§ **Source material**
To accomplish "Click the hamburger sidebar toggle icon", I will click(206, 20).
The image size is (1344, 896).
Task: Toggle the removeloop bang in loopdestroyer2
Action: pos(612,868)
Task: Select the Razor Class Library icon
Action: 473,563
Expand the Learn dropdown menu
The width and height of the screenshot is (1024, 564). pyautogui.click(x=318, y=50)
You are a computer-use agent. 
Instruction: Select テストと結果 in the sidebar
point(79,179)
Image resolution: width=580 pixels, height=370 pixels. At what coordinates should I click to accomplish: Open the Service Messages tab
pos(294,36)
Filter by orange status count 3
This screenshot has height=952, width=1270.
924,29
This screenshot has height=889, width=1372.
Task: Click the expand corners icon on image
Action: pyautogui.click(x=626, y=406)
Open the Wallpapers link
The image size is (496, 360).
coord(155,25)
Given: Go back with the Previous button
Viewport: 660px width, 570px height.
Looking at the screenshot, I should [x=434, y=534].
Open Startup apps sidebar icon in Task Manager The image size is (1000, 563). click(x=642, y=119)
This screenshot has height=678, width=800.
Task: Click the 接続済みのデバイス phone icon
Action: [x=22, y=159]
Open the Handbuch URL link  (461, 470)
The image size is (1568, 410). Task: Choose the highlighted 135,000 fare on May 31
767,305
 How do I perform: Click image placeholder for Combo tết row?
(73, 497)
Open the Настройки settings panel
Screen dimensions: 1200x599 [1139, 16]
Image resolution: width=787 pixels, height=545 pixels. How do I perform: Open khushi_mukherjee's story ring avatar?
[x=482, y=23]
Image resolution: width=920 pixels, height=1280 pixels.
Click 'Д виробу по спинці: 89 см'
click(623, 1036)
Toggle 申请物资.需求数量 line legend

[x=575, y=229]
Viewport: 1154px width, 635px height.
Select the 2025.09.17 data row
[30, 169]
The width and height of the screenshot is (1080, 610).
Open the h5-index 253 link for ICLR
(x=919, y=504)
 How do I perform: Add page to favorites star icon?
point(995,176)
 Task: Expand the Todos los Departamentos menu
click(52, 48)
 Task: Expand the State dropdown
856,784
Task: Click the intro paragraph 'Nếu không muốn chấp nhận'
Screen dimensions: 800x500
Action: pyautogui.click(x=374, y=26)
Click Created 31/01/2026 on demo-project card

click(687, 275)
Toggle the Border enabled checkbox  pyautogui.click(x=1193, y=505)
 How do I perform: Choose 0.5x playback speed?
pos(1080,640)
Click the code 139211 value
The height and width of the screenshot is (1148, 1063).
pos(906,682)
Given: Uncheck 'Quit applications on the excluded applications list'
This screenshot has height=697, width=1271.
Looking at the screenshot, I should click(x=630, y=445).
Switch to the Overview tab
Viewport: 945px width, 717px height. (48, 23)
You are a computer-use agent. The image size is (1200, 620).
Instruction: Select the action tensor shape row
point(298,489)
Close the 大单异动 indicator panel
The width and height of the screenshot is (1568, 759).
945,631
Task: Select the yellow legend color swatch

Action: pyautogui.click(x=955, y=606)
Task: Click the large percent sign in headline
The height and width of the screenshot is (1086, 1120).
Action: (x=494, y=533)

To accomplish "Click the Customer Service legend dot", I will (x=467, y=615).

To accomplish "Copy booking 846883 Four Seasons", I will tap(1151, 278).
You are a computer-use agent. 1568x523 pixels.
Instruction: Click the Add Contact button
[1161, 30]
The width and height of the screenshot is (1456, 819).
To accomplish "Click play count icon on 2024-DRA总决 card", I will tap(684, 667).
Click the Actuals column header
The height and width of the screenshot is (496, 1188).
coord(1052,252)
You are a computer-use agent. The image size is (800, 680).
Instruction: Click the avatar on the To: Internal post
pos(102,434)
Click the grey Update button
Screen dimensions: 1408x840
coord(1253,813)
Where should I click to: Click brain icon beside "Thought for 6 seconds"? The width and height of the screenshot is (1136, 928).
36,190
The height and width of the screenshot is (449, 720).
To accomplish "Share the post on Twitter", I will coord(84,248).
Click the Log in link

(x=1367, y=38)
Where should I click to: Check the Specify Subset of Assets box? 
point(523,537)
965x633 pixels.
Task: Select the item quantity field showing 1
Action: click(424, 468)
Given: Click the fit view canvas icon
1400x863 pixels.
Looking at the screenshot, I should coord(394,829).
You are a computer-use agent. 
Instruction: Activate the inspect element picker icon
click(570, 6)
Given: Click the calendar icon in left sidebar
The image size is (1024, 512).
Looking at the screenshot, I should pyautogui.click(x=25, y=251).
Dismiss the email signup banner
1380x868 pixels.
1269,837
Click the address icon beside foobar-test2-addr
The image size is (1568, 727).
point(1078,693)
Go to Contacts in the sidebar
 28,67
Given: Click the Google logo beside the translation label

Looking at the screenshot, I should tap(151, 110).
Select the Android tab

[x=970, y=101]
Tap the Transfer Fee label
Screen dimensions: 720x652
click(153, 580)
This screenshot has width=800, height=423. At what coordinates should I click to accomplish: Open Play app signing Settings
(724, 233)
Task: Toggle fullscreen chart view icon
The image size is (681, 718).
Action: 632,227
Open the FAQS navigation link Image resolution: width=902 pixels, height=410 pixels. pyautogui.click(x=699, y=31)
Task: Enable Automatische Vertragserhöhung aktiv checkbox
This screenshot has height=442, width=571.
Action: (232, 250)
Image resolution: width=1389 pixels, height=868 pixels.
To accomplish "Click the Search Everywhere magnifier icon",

§ **Required work**
Reproduce the records above exactly, everything from the line containing "Open the Wallpapers link" down to the line containing "Looking at the screenshot, I should click(x=630, y=445).", with both of those lines included.

§ **Task answer**
Open the Wallpapers link
The image size is (496, 360).
coord(155,25)
Given: Go back with the Previous button
Viewport: 660px width, 570px height.
Looking at the screenshot, I should [x=434, y=534].
Open Startup apps sidebar icon in Task Manager The image size is (1000, 563). click(x=642, y=119)
This screenshot has height=678, width=800.
Task: Click the 接続済みのデバイス phone icon
Action: [x=22, y=159]
Open the Handbuch URL link  (461, 470)
The image size is (1568, 410). Task: Choose the highlighted 135,000 fare on May 31
767,305
 How do I perform: Click image placeholder for Combo tết row?
(73, 497)
Open the Настройки settings panel
Screen dimensions: 1200x599 [1139, 16]
Image resolution: width=787 pixels, height=545 pixels. How do I perform: Open khushi_mukherjee's story ring avatar?
[x=482, y=23]
Image resolution: width=920 pixels, height=1280 pixels.
Click 'Д виробу по спинці: 89 см'
click(623, 1036)
Toggle 申请物资.需求数量 line legend

[x=575, y=229]
Viewport: 1154px width, 635px height.
Select the 2025.09.17 data row
[30, 169]
The width and height of the screenshot is (1080, 610).
Open the h5-index 253 link for ICLR
(x=919, y=504)
 How do I perform: Add page to favorites star icon?
point(995,176)
 Task: Expand the Todos los Departamentos menu
click(52, 48)
 Task: Expand the State dropdown
856,784
Task: Click the intro paragraph 'Nếu không muốn chấp nhận'
Screen dimensions: 800x500
Action: pyautogui.click(x=374, y=26)
Click Created 31/01/2026 on demo-project card

click(687, 275)
Toggle the Border enabled checkbox  pyautogui.click(x=1193, y=505)
 How do I perform: Choose 0.5x playback speed?
pos(1080,640)
Click the code 139211 value
The height and width of the screenshot is (1148, 1063).
pos(906,682)
Given: Uncheck 'Quit applications on the excluded applications list'
This screenshot has height=697, width=1271.
Looking at the screenshot, I should click(x=630, y=445).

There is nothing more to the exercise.